むかしから「このひとがおもしろい」という感覚に違和感があって、二十代後半くらいからそれが顕著になってきた。
その話をするうえでいちばんの例になることは、「小説家と会う」ということだ。
これまでに第一線で活躍しているたくさんの作家さんにお会いしたりしたのだけど、なんだか強烈な違和感をおぼえる。語弊のないように伝わって欲しいのだけど、作家と話をするというのがおもしろいということはない。実作の話をきいても勉強になるわ〜的な感じというのは作家のひととあうたびになくなってきてしまって、ぼくという人間がいかに他者に関心がないかをその都度突きつけられているようで、なんだか居心地がよくない。
もちろん、作家さんたちの作品は否定のしようがないくらい当然のようにおもしろい。だけど作家のおもしろさはなんだかもうそれ以上を求めない。おもしろい詩や小説を読めればぼくはそれでじゅうぶんしあわせで、それを書いたひとがどれだけ「おもしろいひと」なのかというのは、ぶっちゃけどうでもいい。
それよりも、「意外とふつーやん!」みたいな安心をおもしろくなさにかんじたりして、それがめちゃくちゃ好きだ。
人格を侵食する「才能」
あんまり好きなことばじゃないけど、いわゆる「才能」というものは世間一般にその実在を共有されているようで、それというのはとても凶暴におもえる。
たとえば文章や音楽といったあるひとをかたちづくるなにかひとつで突出した「才能」が世間に発見されたとき、そのひとが才能を発揮する作品を離れてもなお突出した才能と同レベルの「おもしろさ」がもとめられがちだ。
破天荒な文章を書くひとは破天荒な私生活を、優雅な音楽をするひとは優雅な私生活を、作品を介してでしか接点を持たない不特定多数の大衆がイメージをつくり、作品をつくったひとが「そうである」ことをどこかもとめている。

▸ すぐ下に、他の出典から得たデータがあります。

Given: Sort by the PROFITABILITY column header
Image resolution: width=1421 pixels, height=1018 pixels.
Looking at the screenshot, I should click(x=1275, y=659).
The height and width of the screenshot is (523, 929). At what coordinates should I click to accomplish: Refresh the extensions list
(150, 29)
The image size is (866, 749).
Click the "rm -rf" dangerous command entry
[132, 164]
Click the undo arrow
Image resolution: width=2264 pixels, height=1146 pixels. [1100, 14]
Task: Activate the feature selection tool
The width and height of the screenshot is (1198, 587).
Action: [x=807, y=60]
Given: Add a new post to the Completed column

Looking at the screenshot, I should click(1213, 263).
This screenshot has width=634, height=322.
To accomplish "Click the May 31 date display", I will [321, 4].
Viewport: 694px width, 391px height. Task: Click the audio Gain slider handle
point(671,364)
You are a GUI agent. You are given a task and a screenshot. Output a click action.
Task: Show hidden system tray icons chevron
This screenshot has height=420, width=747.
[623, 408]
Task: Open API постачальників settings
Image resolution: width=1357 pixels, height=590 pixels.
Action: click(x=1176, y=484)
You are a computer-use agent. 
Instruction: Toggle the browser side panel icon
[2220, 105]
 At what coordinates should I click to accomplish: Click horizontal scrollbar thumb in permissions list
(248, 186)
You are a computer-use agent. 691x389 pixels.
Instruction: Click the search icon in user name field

不思議なのはここからで、そしてもしそのひとというのが「そうでなかったとき」だ。
つまり、
「破天荒な文章を書くひとが生真面目で退屈な生活を送るひと」
だとわかったとき、多くのひとは「あんな破天荒なことをするのに平凡なひと」というギャップをおもしろいとみなす。ぼくはこれが気持ち悪い。
なんだかまるで、ある才能を持ち合わせたひとが「ふつうである」ということを許されていないみたいで、まるで才能が人格すべてを侵食していくような暗い凶暴性をかんじる。なにかものをつくるという仕事をしたひとが、その仕事だけでなく存在までもエンターテイメントであらなければならず、ものすごいスピードでしらないひとに消化されてしまうような。
そう考えると、ひとそのものがおもしろくない、ということは「安心」につながる。というより、「おもしろくないことを認める」ということはすごく健康的?みたいな。
どうしてなにもかもがおもしろいということを望むのだろう、とはいいつつも、ぼくの好きな番組は情熱大陸だし、好きなホームページはwikipediaだったりするので、それもまた困りごとだったりする。なんだ、この矛盾する感情!